So, Bank of America defrauded the taxpayer for another $20B, moved up its reporting date, then promptly reported  its first loss since 1991,  which conveniently did not include the dead weight of $15B  of unexpected Merrill Lynch losses.

Bank of America Corp. swung to a fourth-quarter loss on Friday after accepting $20 billion in aid from the U.S. government to help it absorb troubled Merrill Lynch & Co.’s piles of souring loan-backed securities.The Charlotte, N.C., banking giant, which disclosed its results two business days earlier than expected, posted a net loss of $1.79 billion, or 48 cents a share, but still managed to turn in a profit of $4 billion for all of 2008. Widening losses of more than $15 billion at the bank’s latest purchase, Merrill Lynch, however, overshadowed the bank’s full-year profit.

In the quarter, Bank of America did the things that losing banks do:  it accepted fresh capital, marked down $5.5B in bad loans, cut its dividend and increased its loan-loss reserves.

The U.S. had already injected $15 billion into Bank of America and $10 billion into Merrill to bolster the combined company against the credit crunch.

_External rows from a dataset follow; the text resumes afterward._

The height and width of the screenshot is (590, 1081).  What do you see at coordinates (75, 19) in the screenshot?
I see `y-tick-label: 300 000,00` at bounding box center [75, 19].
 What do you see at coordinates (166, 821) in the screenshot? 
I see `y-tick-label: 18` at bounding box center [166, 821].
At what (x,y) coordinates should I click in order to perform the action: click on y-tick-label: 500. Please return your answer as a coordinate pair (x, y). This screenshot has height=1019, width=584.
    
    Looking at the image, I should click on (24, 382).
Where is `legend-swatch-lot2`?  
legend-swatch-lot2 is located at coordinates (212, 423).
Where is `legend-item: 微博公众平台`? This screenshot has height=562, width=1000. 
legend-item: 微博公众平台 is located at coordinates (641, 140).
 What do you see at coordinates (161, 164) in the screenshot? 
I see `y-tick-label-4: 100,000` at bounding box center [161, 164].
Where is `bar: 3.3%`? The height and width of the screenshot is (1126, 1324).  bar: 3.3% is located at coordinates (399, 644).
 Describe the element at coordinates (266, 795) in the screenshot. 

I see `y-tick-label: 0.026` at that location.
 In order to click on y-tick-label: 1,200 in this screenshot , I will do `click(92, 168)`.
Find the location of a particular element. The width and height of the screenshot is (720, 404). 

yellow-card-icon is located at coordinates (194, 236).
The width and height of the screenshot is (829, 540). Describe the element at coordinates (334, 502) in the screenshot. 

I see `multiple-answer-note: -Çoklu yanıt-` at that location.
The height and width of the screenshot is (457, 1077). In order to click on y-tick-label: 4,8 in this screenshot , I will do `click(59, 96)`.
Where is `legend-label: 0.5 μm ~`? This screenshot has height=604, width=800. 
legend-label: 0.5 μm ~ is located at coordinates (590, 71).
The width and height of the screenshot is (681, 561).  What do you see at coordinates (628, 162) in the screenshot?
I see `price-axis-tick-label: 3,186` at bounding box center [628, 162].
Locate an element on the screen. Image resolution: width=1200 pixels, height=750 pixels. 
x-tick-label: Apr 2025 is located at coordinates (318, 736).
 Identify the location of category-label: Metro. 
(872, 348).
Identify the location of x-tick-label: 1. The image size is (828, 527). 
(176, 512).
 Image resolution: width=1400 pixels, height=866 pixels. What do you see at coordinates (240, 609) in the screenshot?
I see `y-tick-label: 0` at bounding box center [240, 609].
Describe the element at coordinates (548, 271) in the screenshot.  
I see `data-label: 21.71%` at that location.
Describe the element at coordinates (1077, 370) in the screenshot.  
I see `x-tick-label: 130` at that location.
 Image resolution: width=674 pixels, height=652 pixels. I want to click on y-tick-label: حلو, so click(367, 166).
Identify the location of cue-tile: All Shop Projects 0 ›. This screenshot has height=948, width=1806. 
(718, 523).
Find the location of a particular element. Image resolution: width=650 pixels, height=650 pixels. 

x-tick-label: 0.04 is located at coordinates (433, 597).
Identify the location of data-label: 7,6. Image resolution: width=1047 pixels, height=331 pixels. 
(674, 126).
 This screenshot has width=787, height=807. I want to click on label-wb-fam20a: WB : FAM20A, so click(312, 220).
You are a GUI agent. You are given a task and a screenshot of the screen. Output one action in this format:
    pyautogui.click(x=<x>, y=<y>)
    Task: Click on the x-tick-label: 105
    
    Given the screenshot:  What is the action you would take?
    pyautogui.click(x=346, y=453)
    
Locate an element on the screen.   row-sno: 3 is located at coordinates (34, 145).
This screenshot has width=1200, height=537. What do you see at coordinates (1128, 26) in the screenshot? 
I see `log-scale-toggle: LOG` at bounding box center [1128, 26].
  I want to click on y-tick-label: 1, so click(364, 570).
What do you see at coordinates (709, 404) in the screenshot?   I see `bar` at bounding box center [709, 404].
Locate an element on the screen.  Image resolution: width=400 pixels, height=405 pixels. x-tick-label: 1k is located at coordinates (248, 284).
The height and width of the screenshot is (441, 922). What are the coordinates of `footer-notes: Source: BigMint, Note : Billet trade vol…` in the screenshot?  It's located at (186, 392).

Bank of America charged off $5.54 billion of loans as uncollectible, equal to 2.36 percent of total average loan and leases, compared with 0.91 percent a year earlier, the statement said. The provision for loan losses increased to $8.5 billion from $6.45 billion in the third quarter because of “economic stress on consumers,” the bank said.

But even as Bank of America writhes in pain, BoA CEO Ken Lewis seems more concerned with Merrill Lynch. Why might that be?

About three-quarters of the federal aid is intended to cushion Merrill’s losses, with the rest for Bank of America, Chief Financial Officer Joe Price told investors during today’s conference call.

It’s the thing that naturally happens when a government suffering from a horrible banker infestation looks for the rodents rather than the people. In this case Merrill Lynch’s precious insiders were in real danger of actually having to fork over a dime, but now thanks to the bailout disguised as a merger with Bank of America, it’s only the working class forking over a third of its income. Thank goodness we still have Wall Street!

“The additional funds provided to B. of A. is the only reason why the dollar is rallying against the Japanese yen, and why we are seeing a recovery in all of the higher-yielding pairs such as the euro/dollar and pound/dollar,” said Kathy Lien, director of currency research at GFT.

As Bank of America acts as a cash conduit to Merrill Lynch, investors head for the exits and you and me get to pick up the tab.